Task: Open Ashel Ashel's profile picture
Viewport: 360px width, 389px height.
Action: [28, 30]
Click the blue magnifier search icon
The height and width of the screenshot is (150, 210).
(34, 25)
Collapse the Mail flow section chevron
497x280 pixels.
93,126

# # #

## What this task involves
All of the data, start to finish: please output it exactly.

## Solution to the problem
Task: Open Ashel Ashel's profile picture
Viewport: 360px width, 389px height.
Action: [28, 30]
Click the blue magnifier search icon
The height and width of the screenshot is (150, 210).
(34, 25)
Collapse the Mail flow section chevron
497x280 pixels.
93,126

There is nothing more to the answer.